Question

The height at which the weight of a body becomes $1 / 16^{\text {th }}$, its weight on the surface of earth (radius R), is

• A. 5R
• B. 15R
• C. 3R
• D. 4R

Answer 1

The Correct Option is C

To find the height at which the weight of a body becomes \( \frac{1}{16} \)th of its weight on the Earth's surface, we need to utilize the concept of gravitational force.

The weight of a body at a distance \( r \) from the center of the Earth is given by:

W = \frac{GMm}{r^2}

where:

• W is the weight of the body.
• G is the universal gravitational constant.
• M is the mass of the Earth.
• m is the mass of the body.
• r is the distance from the center of the Earth.

On the Earth's surface, the weight \( W_0 \) is:

W_0 = \frac{GMm}{R^2}

where \( R \) is the radius of the Earth.

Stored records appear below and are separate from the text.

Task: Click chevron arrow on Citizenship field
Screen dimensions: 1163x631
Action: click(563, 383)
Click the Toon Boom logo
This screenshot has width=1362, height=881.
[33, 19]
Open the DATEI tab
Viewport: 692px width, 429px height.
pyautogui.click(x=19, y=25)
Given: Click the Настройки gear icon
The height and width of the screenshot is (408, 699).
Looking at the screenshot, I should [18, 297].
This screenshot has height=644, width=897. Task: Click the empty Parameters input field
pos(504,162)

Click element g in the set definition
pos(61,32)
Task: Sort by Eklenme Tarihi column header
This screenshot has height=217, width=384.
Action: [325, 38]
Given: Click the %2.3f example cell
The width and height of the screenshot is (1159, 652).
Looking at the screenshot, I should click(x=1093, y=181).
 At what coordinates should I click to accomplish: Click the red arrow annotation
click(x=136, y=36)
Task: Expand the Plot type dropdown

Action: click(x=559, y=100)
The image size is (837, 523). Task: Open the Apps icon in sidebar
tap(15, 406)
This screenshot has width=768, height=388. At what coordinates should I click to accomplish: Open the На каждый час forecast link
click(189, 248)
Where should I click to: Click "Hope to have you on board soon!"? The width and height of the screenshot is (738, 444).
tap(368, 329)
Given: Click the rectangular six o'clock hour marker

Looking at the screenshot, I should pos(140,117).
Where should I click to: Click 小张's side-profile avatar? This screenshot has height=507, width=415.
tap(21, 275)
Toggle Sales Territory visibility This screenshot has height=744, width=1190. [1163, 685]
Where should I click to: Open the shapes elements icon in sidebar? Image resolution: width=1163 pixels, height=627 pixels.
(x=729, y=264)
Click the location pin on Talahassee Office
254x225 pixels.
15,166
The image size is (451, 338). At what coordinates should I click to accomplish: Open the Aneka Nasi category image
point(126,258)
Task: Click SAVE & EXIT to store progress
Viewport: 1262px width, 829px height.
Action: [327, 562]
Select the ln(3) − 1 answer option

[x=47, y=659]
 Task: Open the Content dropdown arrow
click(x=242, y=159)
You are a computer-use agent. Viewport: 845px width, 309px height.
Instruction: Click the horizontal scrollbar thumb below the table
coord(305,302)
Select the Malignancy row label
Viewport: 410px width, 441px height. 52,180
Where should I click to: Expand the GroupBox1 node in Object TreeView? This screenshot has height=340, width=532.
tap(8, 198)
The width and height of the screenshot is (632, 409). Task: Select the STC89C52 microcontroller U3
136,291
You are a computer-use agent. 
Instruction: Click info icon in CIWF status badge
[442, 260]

Now, we want the weight to be \( \frac{1}{16} \) of \( W_0 \) at a height \( h \):

\frac{GMm}{(R + h)^2} = \frac{1}{16} \times \frac{GMm}{R^2}

Canceling out the common terms \( \frac{GMm}{R^2} \), we get:

\frac{1}{(1 + \frac{h}{R})^2} = \frac{1}{16}

This simplifies to:

(1 + \frac{h}{R})^2 = 16

Taking the square root on both sides:

1 + \frac{h}{R} = 4

Therefore,

\frac{h}{R} = 4 - 1 = 3

Hence, \( h = 3R \).

The correct answer is 3R.